Content Hub | Gourmet Marketing

Tweet Easy for Your Restaurant

Written by matthew | Nov 9, 2010 10:49:10 AM

TweetDeck for Restaurants: Making Your Social Media Life Easier

Your restaurant is doing the social media thing. From Twitter to Facebook to Foursquare and back again, it has become overwhelming and, as the fans and followers start coming in, the posts start to pile up. Your restaurant needs assistance managing all this information, and you need it at a low cost. That being said, actually posting effective information and running promotions will require the assistance of a restaurant marketing firm. Fans and followers will ignore your restaurant if posts/tweets are not interesting, well-timed, consistent and brand-conscious.

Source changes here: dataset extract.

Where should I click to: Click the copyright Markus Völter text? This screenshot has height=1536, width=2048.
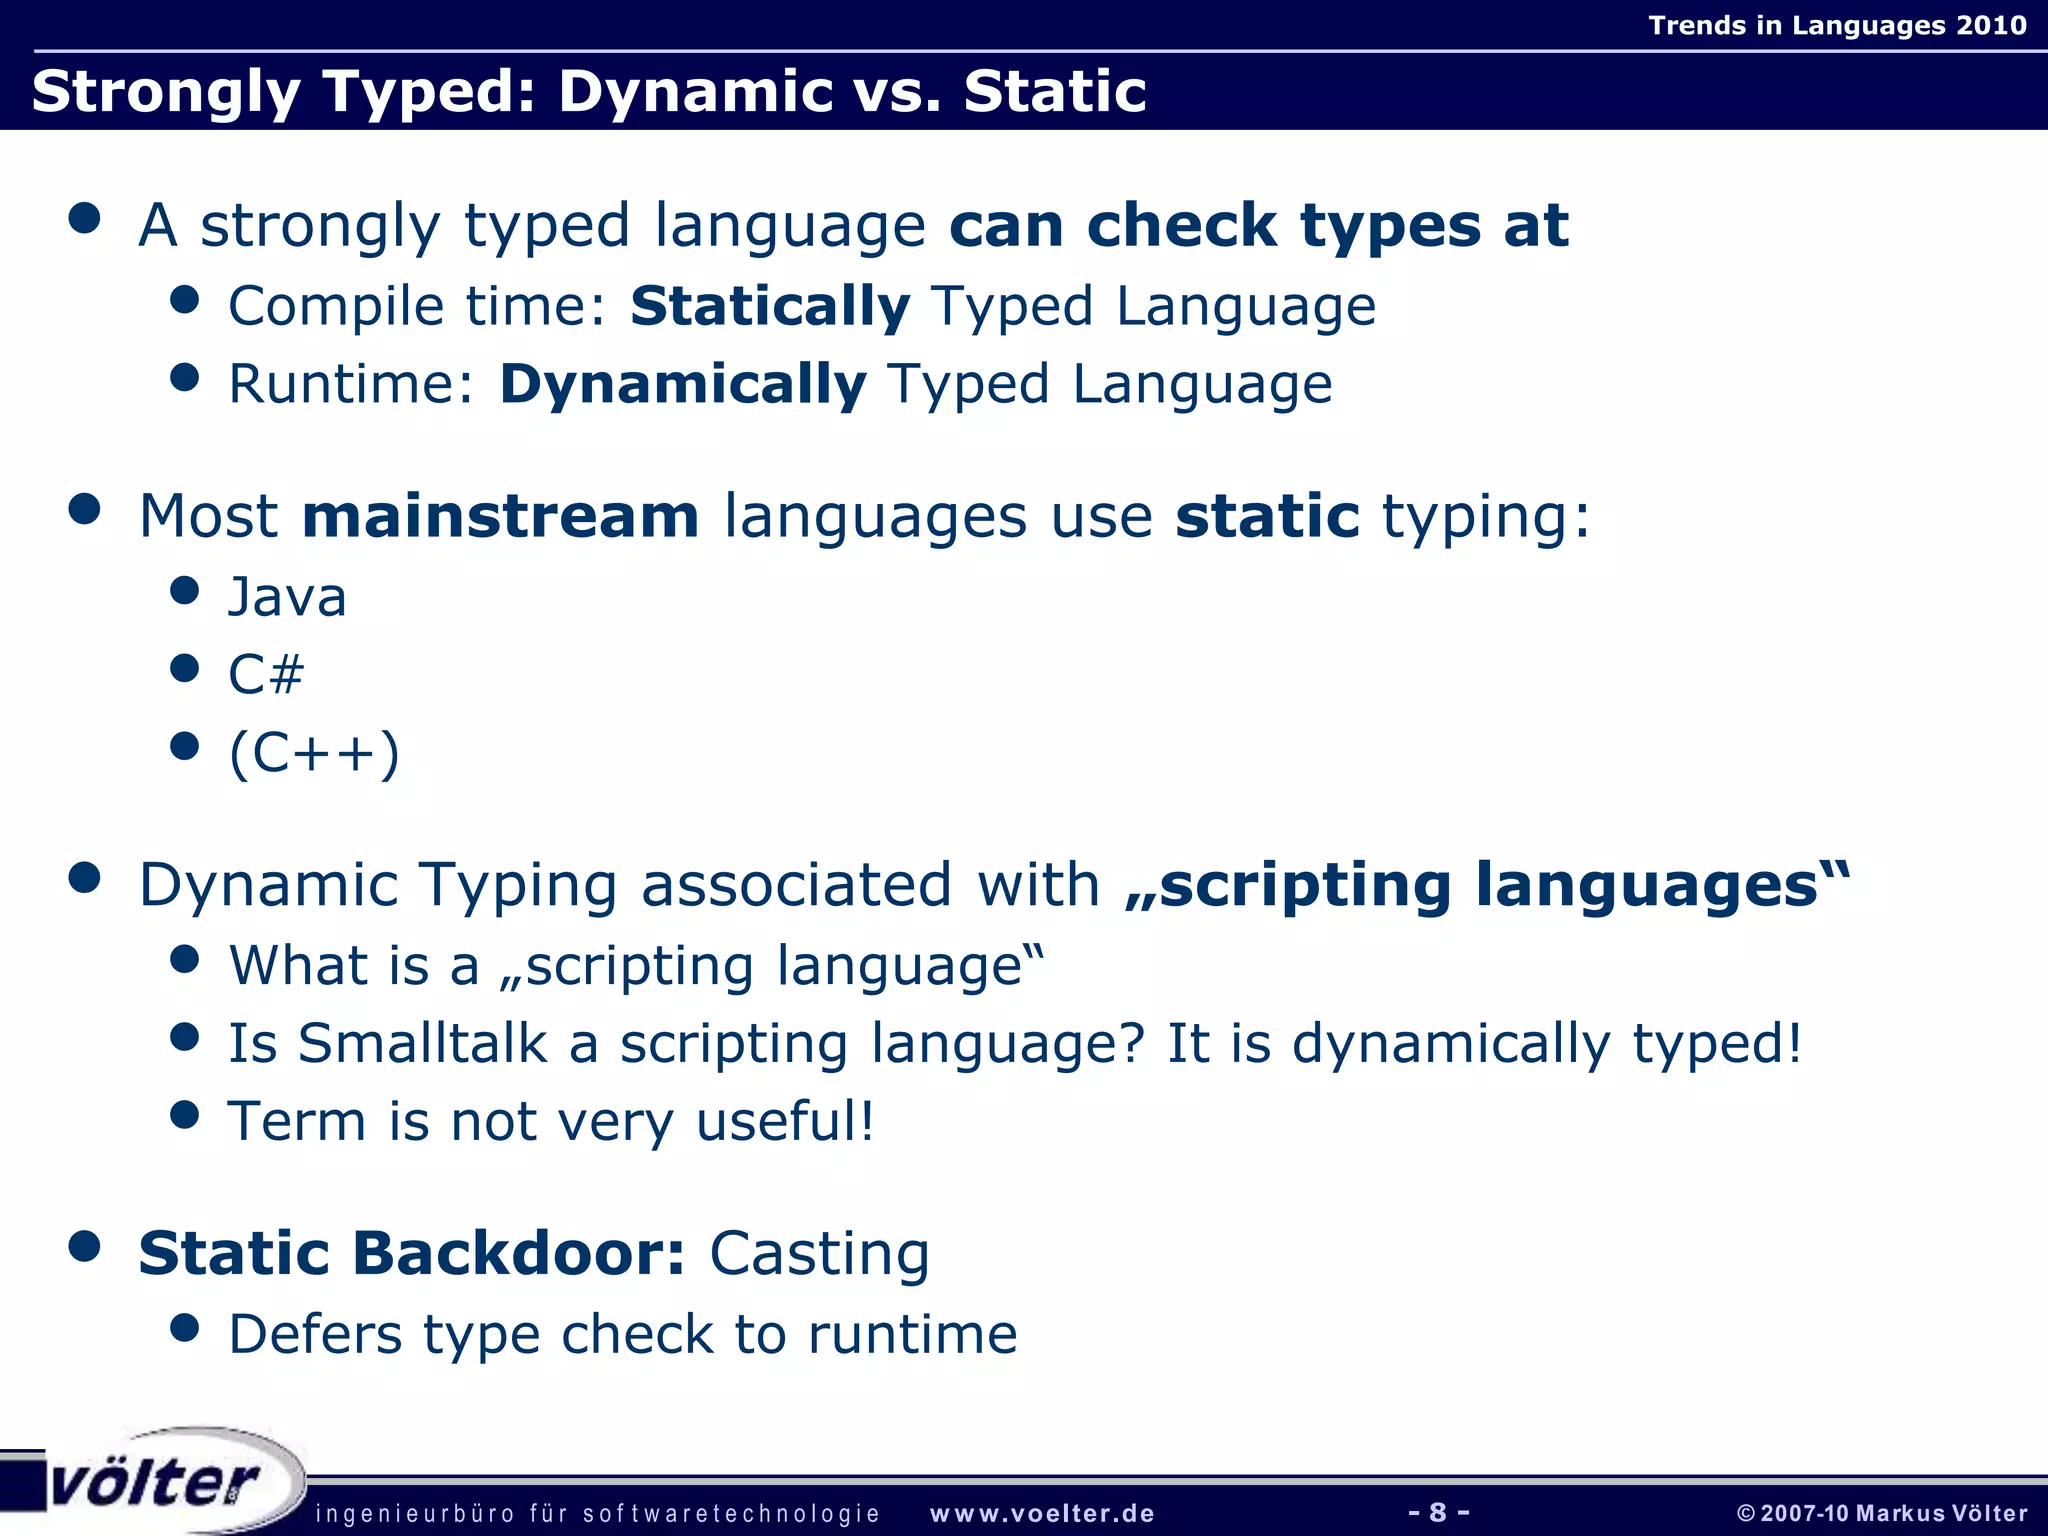pos(1882,1513)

Some restaurants chose to go it alone anyway, even though it takes time to manage social media no matter how well-organized. For those, thankfully, programs are available that organize and condense all the information flowing through every the myriad of social media sources, and do it for free. Everything imaginable can be pulled together in one dashboard. At this time, we will discuss the dominant player, TweetDeck. It is both the most aesthetically pleasing and the most popular dashboard application as well as a step ahead of the competition.

Although it has a pleasing desktop interface—built on the advanced Adobe AIR platform, it is easy to use and works on multiple operating systems (Apple OS, Linux, and Windows). Additionally, you don’t have to clog your smart phone with apps of all the different social media. Instead, TweetDeck has an application for Android and the iPhone, allowing you to stay current with what happens in the social media world.

TweetDeck also lets you customize whose posts you see, whether it’s Facebook or Twitter or any other social media. With that in mind, you should set up a kind of hierarchy so you can tell what is important and what is noise. Accordingly, the dashboard is broken into customizable columns. It allows you to organize these columns in various ways including by who makes a post and whether it’s a message directed to you. Everyone has a recommended system. See what works for your restaurant. Ask yourself who and where do you receive important posts from. You can mark when you have read so you can clean up the inevitable clutter that comes with the deluge of social media.

The full roster of social media that Tweetdeck handles is Twitter, Facebook, LinkedIn, Google Buzz, Foursquare and Myspace. This wide range allows a restaurant to spread their social media net wider without taking on significantly more work—more than you would normally. In the future, TweetDeck hopefully will incorporate even more pertinent information that can help in running a business. Monitoring the web is a crushing task and should not be limited to social media nor only your accounts. In particular, we hope that Yelp will find its way into TweetDeck so that restaurant owners can track what is being said about them. Overall, TweetDeck is incredibly useful for restaurants.